= Rate-monotonic scheduling =

Scheduling technique in computer science

In computer science, rate-monotonic scheduling (RMS) is a priority assignment algorithm used in real-time operating systems (RTOS) with a static-priority scheduling class. The static priorities are assigned according to the cycle duration of the job, so a shorter cycle duration results in a higher job priority.

These operating systems are generally preemptive and have deterministic guarantees with regard to response times. Rate monotonic analysis is used in conjunction with those systems to provide scheduling guarantees for a particular application.

==Introduction==
A simple version of rate-monotonic analysis assumes that threads have the following properties:

- No resource sharing (processes do not share resources, e.g. a hardware resource, a queue, or any kind of semaphore blocking or non-blocking (busy-waits))
- Deterministic deadlines are exactly equal to periods
- Static priorities (the task with the highest static priority that is runnable immediately preempts all other tasks)
- Static priorities assigned according to the rate monotonic conventions (tasks with shorter periods/deadlines are given higher priorities)
- Context switch times and other thread operations are free and have no impact on the model

It is a mathematical model that contains a calculated simulation of periods in a closed system, where round-robin and time-sharing schedulers fail to meet the scheduling needs otherwise. Rate monotonic scheduling looks at a run modeling of all threads in the system and determines how much time is needed to meet the guarantees for the set of threads in question.

=== Optimality ===
The rate-monotonic priority assignment is optimal under the given assumptions, meaning that if any static-priority scheduling algorithm can meet all the deadlines, then the rate-monotonic algorithm can too. The deadline-monotonic scheduling algorithm is also optimal with equal periods and deadlines, in fact in this case the algorithms are identical; in addition, deadline monotonic scheduling is optimal when deadlines are less than periods. For the task model in which deadlines can be greater than periods, Audsley's algorithm endowed with an exact schedulability test for this model finds an optimal priority assignment.

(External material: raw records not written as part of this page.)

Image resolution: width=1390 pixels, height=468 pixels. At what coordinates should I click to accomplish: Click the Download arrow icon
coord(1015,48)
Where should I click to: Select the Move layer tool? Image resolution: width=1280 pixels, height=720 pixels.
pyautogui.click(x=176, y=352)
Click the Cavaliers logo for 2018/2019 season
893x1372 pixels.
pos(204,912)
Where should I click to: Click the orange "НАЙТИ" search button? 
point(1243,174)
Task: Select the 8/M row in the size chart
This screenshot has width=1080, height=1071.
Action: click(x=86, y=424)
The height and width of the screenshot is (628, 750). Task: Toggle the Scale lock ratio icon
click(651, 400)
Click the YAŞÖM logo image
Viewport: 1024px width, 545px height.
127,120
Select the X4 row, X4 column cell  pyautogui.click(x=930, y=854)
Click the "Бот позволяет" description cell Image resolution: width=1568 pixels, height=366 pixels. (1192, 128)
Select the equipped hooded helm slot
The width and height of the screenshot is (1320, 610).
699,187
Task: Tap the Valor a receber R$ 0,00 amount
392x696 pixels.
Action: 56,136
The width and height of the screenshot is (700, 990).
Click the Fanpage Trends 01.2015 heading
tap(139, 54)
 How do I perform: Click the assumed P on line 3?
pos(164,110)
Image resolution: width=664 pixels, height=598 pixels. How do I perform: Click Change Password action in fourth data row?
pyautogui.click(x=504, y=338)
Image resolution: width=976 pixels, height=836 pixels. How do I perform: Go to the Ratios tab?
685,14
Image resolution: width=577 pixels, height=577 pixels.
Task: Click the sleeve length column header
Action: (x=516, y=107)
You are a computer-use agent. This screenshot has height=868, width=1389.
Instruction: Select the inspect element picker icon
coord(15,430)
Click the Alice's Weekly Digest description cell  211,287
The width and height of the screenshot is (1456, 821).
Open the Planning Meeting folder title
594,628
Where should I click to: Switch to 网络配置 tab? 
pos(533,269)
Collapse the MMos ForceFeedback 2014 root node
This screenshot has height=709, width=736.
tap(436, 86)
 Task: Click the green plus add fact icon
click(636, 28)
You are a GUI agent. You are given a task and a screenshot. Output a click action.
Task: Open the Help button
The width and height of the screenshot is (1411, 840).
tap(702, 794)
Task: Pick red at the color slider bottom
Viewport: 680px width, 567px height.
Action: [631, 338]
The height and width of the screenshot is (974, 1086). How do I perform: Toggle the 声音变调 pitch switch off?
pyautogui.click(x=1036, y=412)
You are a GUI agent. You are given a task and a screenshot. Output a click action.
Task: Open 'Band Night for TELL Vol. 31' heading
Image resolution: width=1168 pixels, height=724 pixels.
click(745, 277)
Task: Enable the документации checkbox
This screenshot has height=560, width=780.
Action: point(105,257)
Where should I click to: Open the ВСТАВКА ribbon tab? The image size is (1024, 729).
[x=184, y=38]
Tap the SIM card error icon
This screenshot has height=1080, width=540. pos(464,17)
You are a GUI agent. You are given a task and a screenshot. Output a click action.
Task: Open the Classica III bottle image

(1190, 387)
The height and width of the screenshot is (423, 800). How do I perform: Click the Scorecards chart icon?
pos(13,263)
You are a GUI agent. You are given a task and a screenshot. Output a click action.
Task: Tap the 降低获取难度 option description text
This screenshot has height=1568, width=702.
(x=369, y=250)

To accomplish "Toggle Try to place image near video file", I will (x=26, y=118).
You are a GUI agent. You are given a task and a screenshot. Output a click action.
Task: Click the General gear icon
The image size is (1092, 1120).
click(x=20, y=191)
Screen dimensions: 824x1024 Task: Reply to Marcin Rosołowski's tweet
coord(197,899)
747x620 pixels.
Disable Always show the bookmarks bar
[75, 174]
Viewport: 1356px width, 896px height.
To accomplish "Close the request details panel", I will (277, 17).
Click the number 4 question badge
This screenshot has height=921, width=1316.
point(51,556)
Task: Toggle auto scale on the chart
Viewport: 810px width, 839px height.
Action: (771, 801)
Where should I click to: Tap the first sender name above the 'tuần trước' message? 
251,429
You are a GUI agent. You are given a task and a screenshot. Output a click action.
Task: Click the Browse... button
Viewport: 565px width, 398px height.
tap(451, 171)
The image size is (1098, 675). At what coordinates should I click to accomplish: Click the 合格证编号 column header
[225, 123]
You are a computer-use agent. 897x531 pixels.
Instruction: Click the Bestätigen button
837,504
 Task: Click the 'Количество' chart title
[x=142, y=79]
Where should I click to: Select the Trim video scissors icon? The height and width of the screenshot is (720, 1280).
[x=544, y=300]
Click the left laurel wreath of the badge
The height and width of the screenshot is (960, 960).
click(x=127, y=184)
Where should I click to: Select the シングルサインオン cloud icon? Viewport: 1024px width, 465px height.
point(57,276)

== Upper bounds on utilization ==

=== Least upper bound ===
Liu & Layland (1973) proved that for a set of n periodic tasks with unique periods, a feasible schedule that will always meet deadlines exists if the CPU utilization is below a specific bound (depending on the number of tasks). The schedulability test for RMS is:

$U = \sum_{i=1}^{n} {U_i} = \sum_{i=1}^{n} \frac{C_i}{T_i} \leq n({2}^{1/n} - 1)$

where U is the utilization factor, C_{i} is the computation time for process i, T_{i} is the release period (with deadline one period later) for process i, and n is the number of processes to be scheduled. For example, U ≤ 0.8284 for two processes. When the number of processes tends towards infinity, this expression will tend towards:

$\lim_{n \rightarrow \infty} n(\sqrt[n]{2} - 1) = \ln 2 \approx 0.693147\ldots$

Therefore, a rough estimate when ${n} \geq {10}$ is that RMS can meet all of the deadlines if total CPU utilization, U, is less than 70%. The other 30% of the CPU can be dedicated to lower-priority, non-real-time tasks. For smaller values of n or in cases where U is close to this estimate, the calculated utilization bound should be used.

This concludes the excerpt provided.